Officials at Madison Square Garden wouldn't say Wednesday when they might reopen the arena after an asbestos scare.
City environmental officials who inspected the 42-year-old sports and concert hall Tuesday afternoon gave it a clean bill of health.
Debris dislodged during a cleanup of an attic space had triggered two air quality detectors, but subsequent testing revealed that the particles did not contain asbestos, city officials said. The finding came too late in the day to save Tuesday night's Knicks game against the Orlando Magic, which had already been postponed.
Mayor Michael Bloomberg said Wednesday that even though there was no health risk, the arena's operators deserve credit for putting safety first.

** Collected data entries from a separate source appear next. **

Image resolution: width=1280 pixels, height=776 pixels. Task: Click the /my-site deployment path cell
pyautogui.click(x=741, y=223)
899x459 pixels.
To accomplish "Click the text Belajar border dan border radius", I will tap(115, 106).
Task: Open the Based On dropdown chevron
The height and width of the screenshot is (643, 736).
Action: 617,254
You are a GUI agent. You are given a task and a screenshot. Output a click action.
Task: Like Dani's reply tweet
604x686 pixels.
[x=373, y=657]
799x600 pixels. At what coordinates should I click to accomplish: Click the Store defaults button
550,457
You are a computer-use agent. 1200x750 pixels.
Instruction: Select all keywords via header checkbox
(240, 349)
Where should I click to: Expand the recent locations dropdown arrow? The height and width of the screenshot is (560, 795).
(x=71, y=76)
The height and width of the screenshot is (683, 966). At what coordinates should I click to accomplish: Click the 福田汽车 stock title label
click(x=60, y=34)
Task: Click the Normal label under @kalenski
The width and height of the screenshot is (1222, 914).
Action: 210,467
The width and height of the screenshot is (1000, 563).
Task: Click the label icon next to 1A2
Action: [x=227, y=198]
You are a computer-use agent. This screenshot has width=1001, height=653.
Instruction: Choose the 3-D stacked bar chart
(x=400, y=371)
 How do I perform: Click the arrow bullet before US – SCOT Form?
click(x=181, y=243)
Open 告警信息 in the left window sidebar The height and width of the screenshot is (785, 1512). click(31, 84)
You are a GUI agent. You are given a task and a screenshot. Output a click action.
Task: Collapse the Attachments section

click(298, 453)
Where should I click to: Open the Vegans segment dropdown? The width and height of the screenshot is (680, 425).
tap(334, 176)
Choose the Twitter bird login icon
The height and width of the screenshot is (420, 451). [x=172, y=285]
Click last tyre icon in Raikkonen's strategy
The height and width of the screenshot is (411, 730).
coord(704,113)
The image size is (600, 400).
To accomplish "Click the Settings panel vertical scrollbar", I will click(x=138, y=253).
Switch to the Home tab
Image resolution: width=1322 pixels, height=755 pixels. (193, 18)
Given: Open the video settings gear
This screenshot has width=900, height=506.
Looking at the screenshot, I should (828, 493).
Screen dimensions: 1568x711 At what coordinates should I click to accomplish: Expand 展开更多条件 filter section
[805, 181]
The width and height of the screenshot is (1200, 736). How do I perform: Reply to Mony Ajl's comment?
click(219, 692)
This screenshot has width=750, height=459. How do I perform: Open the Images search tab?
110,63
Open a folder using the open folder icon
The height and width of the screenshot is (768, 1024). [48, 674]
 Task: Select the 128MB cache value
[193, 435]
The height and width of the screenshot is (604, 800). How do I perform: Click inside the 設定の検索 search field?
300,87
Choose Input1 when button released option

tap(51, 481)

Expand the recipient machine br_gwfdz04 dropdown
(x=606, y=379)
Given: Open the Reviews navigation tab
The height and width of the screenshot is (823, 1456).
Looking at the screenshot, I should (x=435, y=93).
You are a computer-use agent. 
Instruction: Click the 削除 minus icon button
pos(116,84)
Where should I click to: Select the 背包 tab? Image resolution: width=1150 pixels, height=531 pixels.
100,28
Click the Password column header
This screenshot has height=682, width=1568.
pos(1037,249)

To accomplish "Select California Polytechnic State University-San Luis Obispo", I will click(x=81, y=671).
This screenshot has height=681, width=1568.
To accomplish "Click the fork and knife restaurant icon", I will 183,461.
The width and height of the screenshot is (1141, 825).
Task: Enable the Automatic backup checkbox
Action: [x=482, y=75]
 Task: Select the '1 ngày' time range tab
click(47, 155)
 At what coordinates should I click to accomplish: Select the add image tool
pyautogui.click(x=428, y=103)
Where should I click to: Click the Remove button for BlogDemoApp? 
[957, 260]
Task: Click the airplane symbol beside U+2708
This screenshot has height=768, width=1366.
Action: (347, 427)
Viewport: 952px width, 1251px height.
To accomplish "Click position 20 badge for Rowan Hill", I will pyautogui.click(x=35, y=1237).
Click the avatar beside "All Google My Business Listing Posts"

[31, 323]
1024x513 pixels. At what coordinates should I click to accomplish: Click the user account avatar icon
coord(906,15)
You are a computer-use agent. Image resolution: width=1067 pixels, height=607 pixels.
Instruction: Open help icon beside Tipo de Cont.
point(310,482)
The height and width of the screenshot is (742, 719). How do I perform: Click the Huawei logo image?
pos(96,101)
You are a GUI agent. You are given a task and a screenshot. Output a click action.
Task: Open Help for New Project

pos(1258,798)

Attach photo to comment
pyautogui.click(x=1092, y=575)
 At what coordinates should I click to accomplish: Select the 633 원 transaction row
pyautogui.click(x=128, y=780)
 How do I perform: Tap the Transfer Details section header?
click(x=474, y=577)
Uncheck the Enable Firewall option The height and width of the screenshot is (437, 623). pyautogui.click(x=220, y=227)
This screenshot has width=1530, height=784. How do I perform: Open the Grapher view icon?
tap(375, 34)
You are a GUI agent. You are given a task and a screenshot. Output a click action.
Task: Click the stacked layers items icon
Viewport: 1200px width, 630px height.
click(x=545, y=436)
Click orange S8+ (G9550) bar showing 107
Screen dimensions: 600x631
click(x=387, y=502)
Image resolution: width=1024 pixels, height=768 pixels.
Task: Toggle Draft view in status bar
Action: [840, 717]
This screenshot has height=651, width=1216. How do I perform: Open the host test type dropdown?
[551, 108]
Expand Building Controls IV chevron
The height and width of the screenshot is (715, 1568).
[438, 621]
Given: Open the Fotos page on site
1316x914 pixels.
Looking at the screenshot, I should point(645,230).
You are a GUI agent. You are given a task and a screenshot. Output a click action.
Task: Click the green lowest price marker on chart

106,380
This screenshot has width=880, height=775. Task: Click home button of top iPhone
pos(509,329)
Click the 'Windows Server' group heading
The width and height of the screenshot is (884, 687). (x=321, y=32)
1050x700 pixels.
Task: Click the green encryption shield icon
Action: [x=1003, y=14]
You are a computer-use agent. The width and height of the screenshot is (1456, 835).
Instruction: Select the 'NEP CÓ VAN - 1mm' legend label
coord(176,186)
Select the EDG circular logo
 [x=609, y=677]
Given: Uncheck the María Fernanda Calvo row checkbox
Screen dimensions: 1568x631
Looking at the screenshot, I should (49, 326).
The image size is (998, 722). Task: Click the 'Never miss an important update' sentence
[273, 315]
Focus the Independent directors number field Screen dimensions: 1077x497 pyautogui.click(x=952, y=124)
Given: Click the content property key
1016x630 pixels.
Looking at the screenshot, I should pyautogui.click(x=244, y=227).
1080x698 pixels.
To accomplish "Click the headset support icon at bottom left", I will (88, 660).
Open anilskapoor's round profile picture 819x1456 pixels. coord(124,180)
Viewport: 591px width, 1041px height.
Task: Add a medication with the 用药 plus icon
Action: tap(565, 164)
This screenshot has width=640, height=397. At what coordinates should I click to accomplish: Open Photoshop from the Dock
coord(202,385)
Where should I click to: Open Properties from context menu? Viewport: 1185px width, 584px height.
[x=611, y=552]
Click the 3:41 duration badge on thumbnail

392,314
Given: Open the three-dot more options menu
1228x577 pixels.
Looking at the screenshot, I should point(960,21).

"If they made any mistakes, they were mistakes in the direction of being cautious and they should be commended for that," he said. "It turns out that our Department of Environmental Protection is very satisfied that there was no asbestos there. There were no risks, and if we had more time before they had to make a decision on the game, perhaps they wouldn't have even canceled the game."
A spokeswoman for Madison Square Garden declined to answer questions about the mishap or comment on the timetable for a return to normal operations.
The Knicks are scheduled to play the Washington Wizards at the Garden on Friday.
The arena is in the midst of a major renovation that will revamp the seating, add new luxury suites and create a new entrance and new public concourses. Much of the heaviest construction has been scheduled for summer months, but some work is being done year round.
Work is expected to continue through the 2013-2014 NBA and NHL seasons.
It is unclear how much of that overhaul involves abating asbestos, or whether that kind of potentially hazardous work will be confined to the off-season when the building is closed.